**OBJECTIVE:**
Please retype the listing below line for line, leaving the pictures out.

◇ ◇ ◇

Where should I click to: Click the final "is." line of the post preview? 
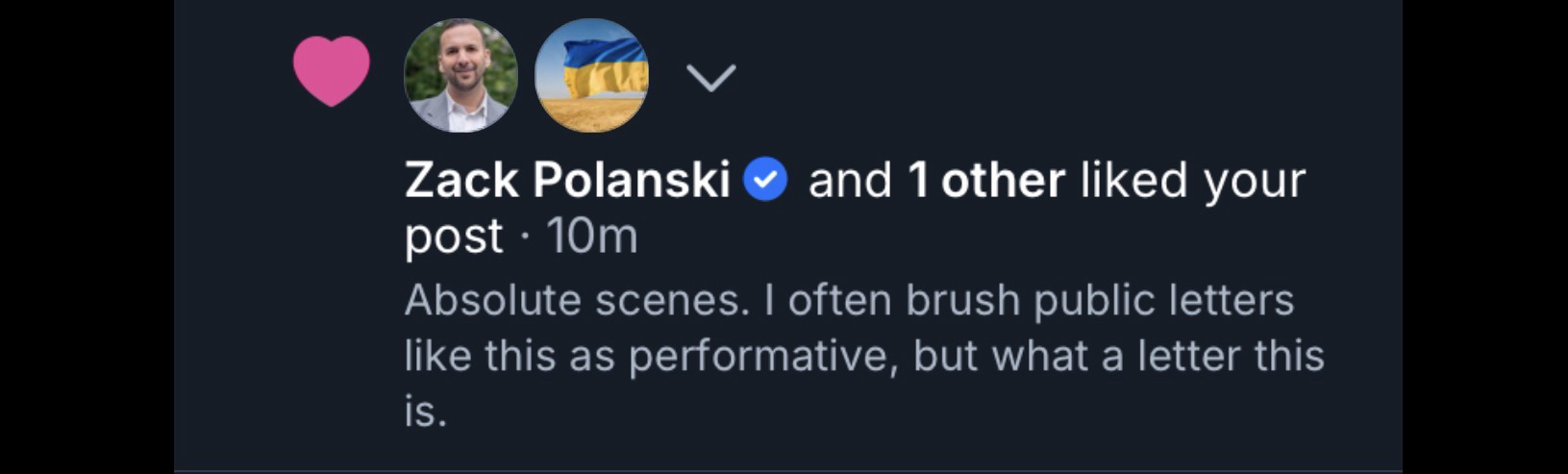click(425, 413)
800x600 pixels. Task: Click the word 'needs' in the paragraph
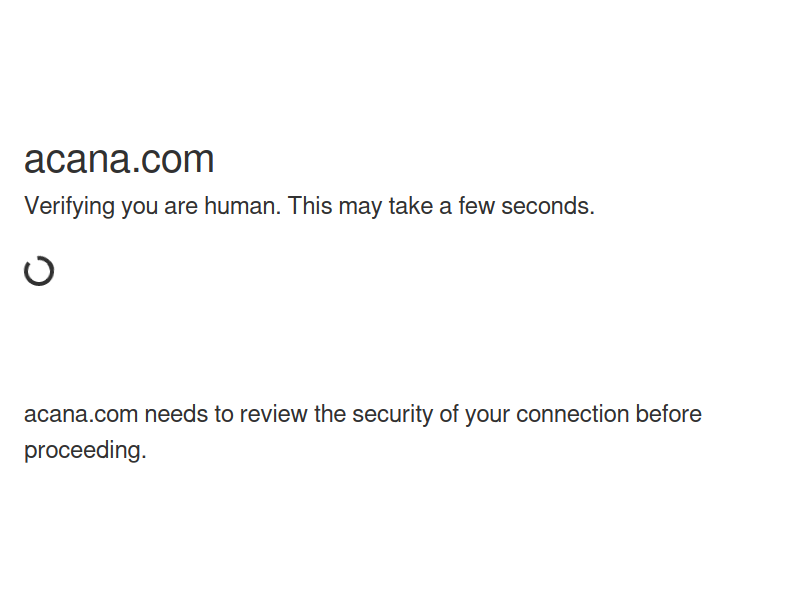[x=176, y=414]
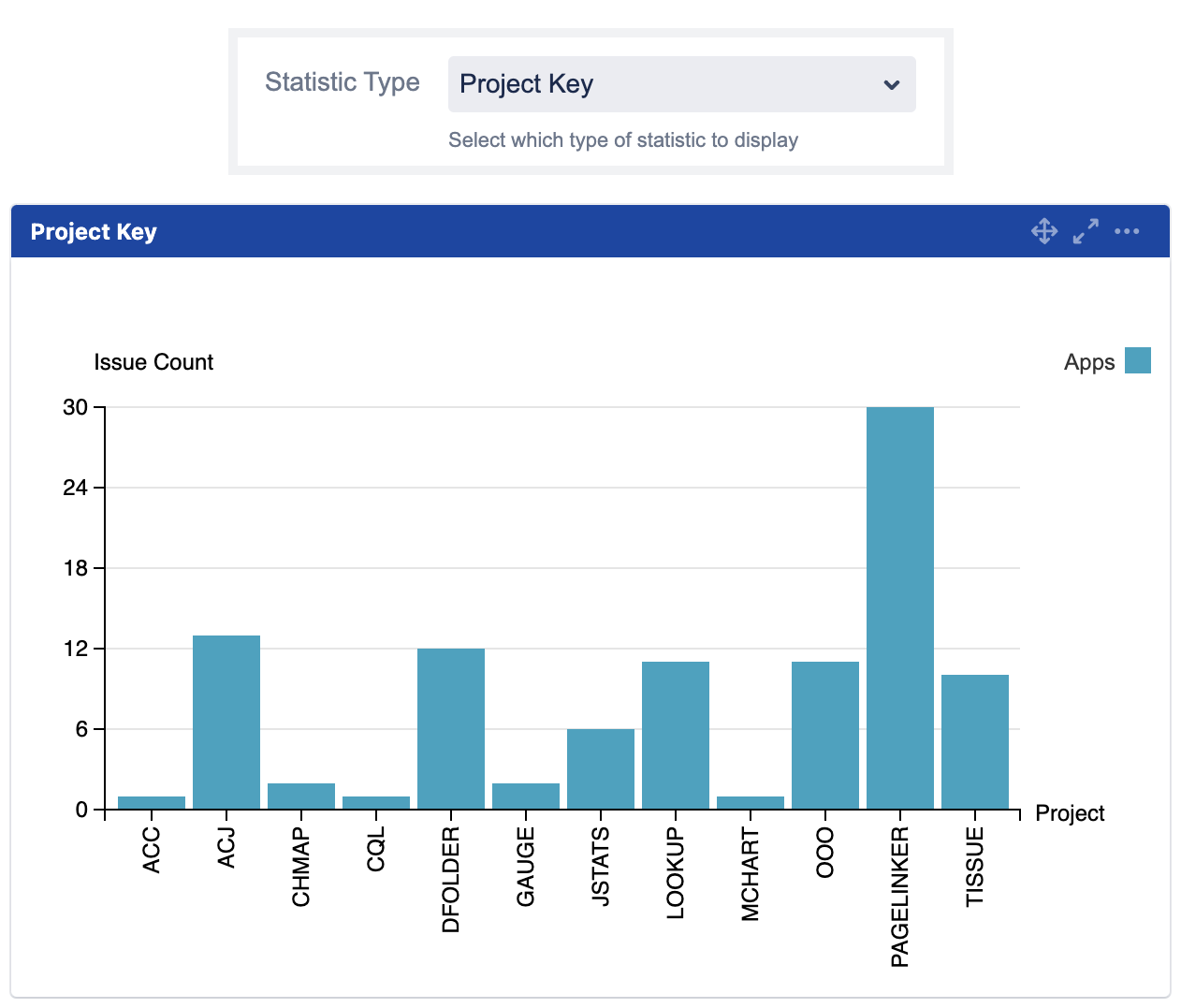Click the Issue Count axis title
The height and width of the screenshot is (1008, 1181).
pos(153,362)
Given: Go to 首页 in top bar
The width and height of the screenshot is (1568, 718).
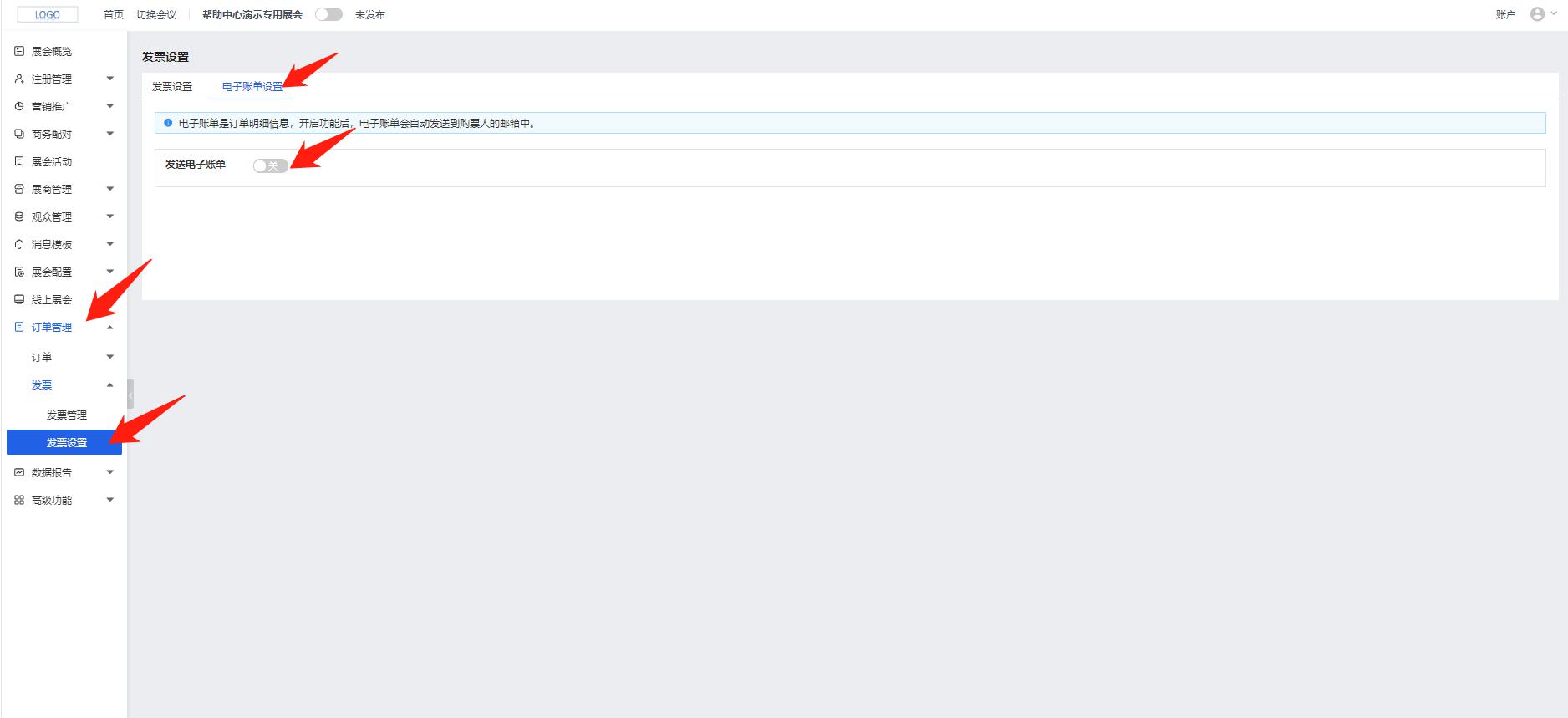Looking at the screenshot, I should tap(114, 15).
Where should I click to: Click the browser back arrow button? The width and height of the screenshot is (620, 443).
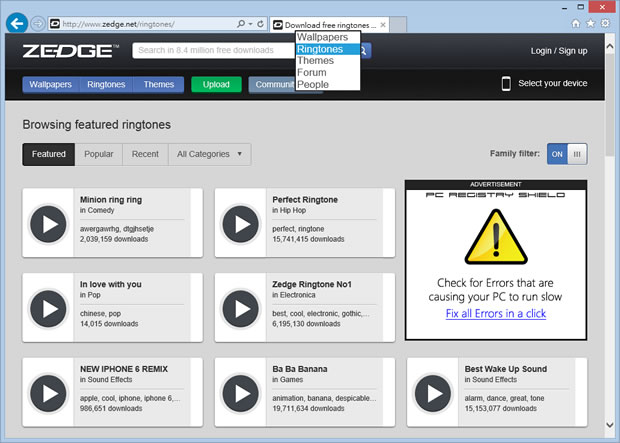pyautogui.click(x=16, y=22)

◇ ◇ ◇

**WRITTEN ANSWER:**
Where should I click to: Click the final "is." line of the post preview? 
click(425, 413)
800x600 pixels. Task: Click the word 'needs' in the paragraph
[x=176, y=414]
Click the Issue Count axis title
The height and width of the screenshot is (1008, 1181).
pos(153,362)
Given: Go to 首页 in top bar
The width and height of the screenshot is (1568, 718).
Looking at the screenshot, I should tap(114, 15).
Where should I click to: Click the browser back arrow button? The width and height of the screenshot is (620, 443).
pyautogui.click(x=16, y=22)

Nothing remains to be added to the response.